▸ **PROBLEM TO WORK ON**
Lay out part of the data below as a numbered list with blank lines left out. Begin at the line that contains "pixels, height=720 pixels." and stop after the line that contains "center [660, 392].", including both of those lines.

[Dataset entries]
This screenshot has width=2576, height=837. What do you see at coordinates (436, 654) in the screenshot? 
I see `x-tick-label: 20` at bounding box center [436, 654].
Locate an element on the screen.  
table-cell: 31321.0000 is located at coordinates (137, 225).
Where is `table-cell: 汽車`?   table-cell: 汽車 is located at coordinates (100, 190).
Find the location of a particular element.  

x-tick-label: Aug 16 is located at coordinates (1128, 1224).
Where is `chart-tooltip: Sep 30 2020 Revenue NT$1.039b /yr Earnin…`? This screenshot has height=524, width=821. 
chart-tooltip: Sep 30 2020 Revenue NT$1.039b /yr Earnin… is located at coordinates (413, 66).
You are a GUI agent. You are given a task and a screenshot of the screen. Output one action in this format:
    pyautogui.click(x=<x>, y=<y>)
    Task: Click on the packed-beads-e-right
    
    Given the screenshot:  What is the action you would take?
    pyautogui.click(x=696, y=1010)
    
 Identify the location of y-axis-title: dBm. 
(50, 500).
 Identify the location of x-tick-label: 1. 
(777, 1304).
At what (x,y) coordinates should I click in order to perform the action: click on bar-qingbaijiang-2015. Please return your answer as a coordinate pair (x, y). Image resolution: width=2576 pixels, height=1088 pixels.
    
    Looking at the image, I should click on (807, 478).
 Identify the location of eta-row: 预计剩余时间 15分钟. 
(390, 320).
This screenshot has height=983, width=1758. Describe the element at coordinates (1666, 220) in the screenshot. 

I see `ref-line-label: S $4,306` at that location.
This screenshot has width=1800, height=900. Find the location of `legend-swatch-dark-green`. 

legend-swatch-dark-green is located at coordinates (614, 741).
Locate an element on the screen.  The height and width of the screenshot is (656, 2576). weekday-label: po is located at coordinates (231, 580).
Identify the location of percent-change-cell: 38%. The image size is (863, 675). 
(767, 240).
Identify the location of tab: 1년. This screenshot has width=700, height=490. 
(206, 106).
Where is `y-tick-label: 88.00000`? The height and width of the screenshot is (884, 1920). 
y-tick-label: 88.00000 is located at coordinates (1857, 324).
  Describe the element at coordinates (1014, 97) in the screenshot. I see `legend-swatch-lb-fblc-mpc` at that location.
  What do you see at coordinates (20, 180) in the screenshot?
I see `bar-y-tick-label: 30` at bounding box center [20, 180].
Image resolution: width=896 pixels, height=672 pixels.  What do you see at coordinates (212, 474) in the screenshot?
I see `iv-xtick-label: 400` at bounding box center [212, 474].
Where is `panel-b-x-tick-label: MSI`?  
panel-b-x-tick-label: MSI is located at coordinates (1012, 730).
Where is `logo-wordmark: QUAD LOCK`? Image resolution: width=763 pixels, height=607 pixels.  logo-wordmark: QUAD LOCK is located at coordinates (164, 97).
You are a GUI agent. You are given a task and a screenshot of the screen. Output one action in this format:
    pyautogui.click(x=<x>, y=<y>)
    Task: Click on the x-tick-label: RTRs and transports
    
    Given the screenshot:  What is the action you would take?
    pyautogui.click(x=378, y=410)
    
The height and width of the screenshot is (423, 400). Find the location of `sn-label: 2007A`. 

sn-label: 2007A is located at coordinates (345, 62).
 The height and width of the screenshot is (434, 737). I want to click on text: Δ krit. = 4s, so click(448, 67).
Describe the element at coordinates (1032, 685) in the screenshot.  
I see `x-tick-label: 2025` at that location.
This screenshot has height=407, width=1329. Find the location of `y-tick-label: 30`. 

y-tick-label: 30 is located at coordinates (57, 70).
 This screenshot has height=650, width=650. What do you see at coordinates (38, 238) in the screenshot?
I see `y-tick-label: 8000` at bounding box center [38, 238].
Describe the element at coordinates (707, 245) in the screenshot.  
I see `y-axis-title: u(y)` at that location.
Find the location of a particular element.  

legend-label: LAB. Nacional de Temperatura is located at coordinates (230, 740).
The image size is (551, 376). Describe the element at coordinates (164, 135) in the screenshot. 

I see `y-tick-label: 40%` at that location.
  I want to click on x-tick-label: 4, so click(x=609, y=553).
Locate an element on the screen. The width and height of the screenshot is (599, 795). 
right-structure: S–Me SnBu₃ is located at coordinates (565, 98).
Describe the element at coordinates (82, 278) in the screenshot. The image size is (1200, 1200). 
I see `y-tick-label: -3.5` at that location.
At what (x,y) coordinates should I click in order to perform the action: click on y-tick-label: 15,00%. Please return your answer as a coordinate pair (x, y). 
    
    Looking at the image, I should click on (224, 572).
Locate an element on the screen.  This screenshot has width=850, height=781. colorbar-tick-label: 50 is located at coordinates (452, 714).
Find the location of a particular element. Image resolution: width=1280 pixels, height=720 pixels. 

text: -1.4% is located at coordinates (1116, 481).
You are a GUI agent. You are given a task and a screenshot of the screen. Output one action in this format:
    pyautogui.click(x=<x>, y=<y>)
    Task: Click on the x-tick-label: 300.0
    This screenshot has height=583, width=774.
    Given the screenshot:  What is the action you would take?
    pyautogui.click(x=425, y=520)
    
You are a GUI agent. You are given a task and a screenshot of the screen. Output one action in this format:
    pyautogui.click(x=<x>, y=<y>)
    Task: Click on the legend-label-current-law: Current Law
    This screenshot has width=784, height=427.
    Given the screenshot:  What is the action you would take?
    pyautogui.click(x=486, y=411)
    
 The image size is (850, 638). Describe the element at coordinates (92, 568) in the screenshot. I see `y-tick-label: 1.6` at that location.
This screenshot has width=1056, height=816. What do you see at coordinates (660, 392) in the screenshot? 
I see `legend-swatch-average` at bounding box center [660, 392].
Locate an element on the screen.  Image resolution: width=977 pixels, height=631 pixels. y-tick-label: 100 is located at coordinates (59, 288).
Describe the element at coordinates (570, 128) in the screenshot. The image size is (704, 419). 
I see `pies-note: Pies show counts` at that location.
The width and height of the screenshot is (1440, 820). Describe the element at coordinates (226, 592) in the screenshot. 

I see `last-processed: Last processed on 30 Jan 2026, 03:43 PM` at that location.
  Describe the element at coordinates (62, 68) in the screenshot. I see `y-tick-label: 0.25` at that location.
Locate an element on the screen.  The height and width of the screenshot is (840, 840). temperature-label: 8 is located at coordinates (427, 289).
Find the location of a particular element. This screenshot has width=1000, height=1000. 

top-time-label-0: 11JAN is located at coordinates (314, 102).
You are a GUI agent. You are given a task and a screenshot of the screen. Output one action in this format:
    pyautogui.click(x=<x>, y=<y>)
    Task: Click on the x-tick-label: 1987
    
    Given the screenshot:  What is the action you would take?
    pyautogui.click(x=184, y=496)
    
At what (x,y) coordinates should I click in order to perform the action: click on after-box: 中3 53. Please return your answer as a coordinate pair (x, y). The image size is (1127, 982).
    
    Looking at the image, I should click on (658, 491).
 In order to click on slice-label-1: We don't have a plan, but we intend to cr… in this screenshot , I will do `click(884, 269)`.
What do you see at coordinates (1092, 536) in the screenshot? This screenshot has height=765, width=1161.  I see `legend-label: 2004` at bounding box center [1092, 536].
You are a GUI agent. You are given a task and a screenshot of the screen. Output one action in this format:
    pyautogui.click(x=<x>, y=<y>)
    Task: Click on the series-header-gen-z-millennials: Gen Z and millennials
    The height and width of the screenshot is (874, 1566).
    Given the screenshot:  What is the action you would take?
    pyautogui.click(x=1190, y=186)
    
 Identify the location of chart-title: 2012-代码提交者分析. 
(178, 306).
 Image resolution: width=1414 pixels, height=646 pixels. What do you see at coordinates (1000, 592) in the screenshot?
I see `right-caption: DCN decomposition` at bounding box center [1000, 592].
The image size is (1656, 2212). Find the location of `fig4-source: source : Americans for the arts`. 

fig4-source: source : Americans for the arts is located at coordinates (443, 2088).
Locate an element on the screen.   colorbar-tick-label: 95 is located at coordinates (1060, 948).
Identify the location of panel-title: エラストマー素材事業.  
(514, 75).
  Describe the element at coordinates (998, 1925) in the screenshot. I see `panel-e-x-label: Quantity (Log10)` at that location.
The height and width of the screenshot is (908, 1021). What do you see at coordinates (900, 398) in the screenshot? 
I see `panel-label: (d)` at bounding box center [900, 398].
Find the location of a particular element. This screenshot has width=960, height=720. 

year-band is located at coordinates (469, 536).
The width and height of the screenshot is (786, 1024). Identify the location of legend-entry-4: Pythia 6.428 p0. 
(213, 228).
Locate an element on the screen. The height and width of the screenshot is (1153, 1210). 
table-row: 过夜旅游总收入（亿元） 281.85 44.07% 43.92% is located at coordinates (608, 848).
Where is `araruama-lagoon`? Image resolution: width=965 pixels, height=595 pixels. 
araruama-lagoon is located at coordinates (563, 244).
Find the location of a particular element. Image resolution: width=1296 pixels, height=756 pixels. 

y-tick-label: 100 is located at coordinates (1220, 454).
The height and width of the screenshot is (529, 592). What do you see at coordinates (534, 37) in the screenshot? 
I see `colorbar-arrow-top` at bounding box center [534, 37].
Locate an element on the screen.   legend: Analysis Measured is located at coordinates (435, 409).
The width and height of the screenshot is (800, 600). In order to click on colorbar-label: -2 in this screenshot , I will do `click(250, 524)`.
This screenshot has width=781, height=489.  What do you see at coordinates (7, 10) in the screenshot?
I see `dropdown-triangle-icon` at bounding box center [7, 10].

▸ **WRITTEN SOLUTION**
1. Find the location of a particular element. Image resolution: width=1280 pixels, height=720 pixels. 
2. text: -1.4% is located at coordinates (1116, 481).
3. You are a GUI agent. You are given a task and a screenshot of the screen. Output one action in this format:
4.     pyautogui.click(x=<x>, y=<y>)
5.     Task: Click on the x-tick-label: 300.0
6.     This screenshot has height=583, width=774.
7.     Given the screenshot:  What is the action you would take?
8.     pyautogui.click(x=425, y=520)
9. You are a GUI agent. You are given a task and a screenshot of the screen. Output one action in this format:
10.     pyautogui.click(x=<x>, y=<y>)
11.     Task: Click on the legend-label-current-law: Current Law
12.     This screenshot has width=784, height=427.
13.     Given the screenshot:  What is the action you would take?
14.     pyautogui.click(x=486, y=411)
15.  The image size is (850, 638). Describe the element at coordinates (92, 568) in the screenshot. I see `y-tick-label: 1.6` at that location.
16. This screenshot has width=1056, height=816. What do you see at coordinates (660, 392) in the screenshot? 
17. I see `legend-swatch-average` at bounding box center [660, 392].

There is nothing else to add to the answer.